What you have to do: Please restate the lines shown below exactly, every one of them.

Available data:

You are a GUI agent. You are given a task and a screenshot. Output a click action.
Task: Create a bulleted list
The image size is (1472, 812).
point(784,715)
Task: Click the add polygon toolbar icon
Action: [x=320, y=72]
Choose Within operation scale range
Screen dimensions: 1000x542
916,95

Response:
You are a GUI agent. You are given a task and a screenshot. Output a click action.
Task: Create a bulleted list
The image size is (1472, 812).
point(784,715)
Task: Click the add polygon toolbar icon
Action: [x=320, y=72]
Choose Within operation scale range
Screen dimensions: 1000x542
916,95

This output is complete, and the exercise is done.